Bezogonka była dziś na klinikach na konsultacji o dr Wrzoska-neurologa. Kicia wyczyniała piekne piruety i biegi więc orzekł że z narządem ruchu wszystko ok. Jego opinia cyt" Przy założeniu, że kot przebywałby w srodowisku z dostępem do wolnego wybiegu nie ma neurologicznych przeciwskazań do dalszego leczenia"
Potem podeszłysmy jeszcze do bardzo dobrego chirurga dr B. Doktor, obejrzał, przyspił kicie i wyciął jej kawałek martwicy przy odbycie. W piatek ma dostac zastrzyk a w pon lub wtorek do kontroli i porozmawiamy o dalszym usuwaniu martwicy i sterylizacji.
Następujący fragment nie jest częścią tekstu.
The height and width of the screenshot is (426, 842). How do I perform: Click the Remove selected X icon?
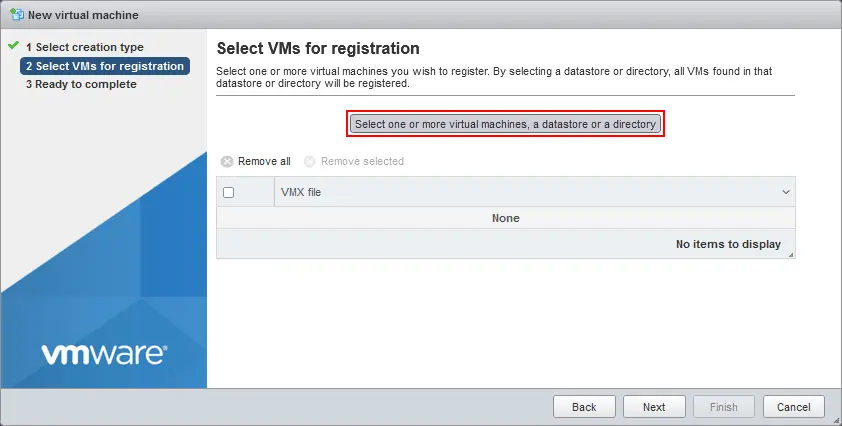click(x=309, y=161)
Oglądając dziś tył kici wyglądał duzo lepiej niz w dniu kiedy ją złapalismy, obrzek i stan zapalny znacznie się zmniejszył.
I jeszcze jedna dobra wiadomość koteczka bezwiednie oddaje mocz i rozwodniony kał, natomiast jesli nr 2 jest ok, koteczka czuje to i leci do kuwety. Jeszcze z takim zadowoleniem nigdy nie sprzątałam po kotku kuwety

A więc BARDZO PROSIMY POMÓŹCIE BEZOGONCE ZNALEŹĆ TEN WŁAŚCIWY DOMEK.
Jeśli znajdzie sie ktoś odpowiedzialny i chętny z ogrodem to my możemy sklecić domek.